Childhood Obesity & Child Development

Biography

Biography: Analia Loria

Abstract

Individuals exposed to adverse childhood experiences and early life stress (ELS) display higher risk for chronic disease. As such, ELS is an emerging independent risk factor for obesity and hypertension, components of the cardiometabolic syndrome affecting more than 50% of the adult US population. While a link between ELS and chronic disease is established, causative mechanisms remain unknown. We found that Maternal Separation (MatSep), a model of ELS, augments the circulating levels of the stress-induced glucocorticoids (GCs) when male and female C57BL/6 mice are fed a high fat (HF) diet. HF-fed male and female MatSep exhibit exaggerated obesity associated with elevated biomarkers of cardiometabolic disease and hypertension compared to control mice. We obtained similar findidings in a rat model, with a normalization of the body weight and glucose intolerance after a postnatal treatment with a corticosterone sythase inhinitor. It is well-accepted that GCs are a robust stimulus of adipocyte differentiation and metabolism. Exposure to MatSep increased the production of adipocyte-derived factors intimately associated with the increased risk to develop obesity-induced hypertension, such as angiotensinogen and leptin.
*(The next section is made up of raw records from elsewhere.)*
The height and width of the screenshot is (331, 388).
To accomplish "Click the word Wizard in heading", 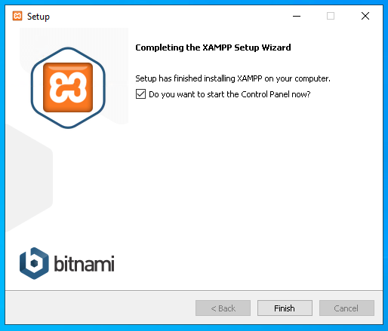I will pyautogui.click(x=276, y=48).
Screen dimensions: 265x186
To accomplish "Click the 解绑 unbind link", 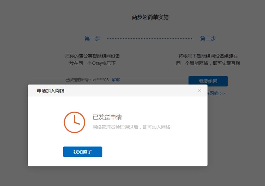I will click(x=116, y=80).
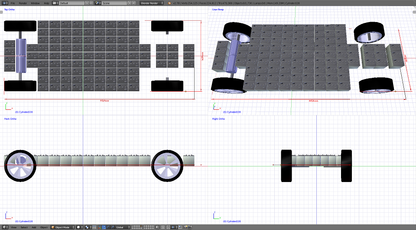
Task: Click the first layer button in layer grid
Action: (x=133, y=226)
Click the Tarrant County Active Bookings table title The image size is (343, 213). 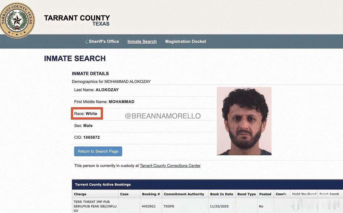(103, 185)
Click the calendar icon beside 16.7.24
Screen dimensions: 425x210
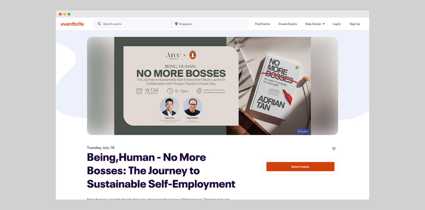(139, 91)
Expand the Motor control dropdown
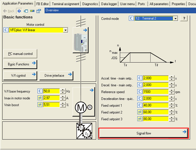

First, angiotensinogen is the only known precursor of the vasoactive peptide angiotensin II. Second, leptin is known to enhance the sympatho-mediated responses during the progression of obesity induced-hypertension and has been directly associated with metabolic disease in patients with a positive history of ELS. we found that obese MatSep mice show reduced spontaneous baroreflex sensitivity and increased magnitude of blood pressure reduction in response to a ganglion blockade, suggesting that exacerbated blood pressure occurs most likely though a sympatho-mediated, cardiovascular-driven response. Taken together, we hypothesize that ELS enhances obesity-induced hypertension in rodents though GC-dependent mechanisms.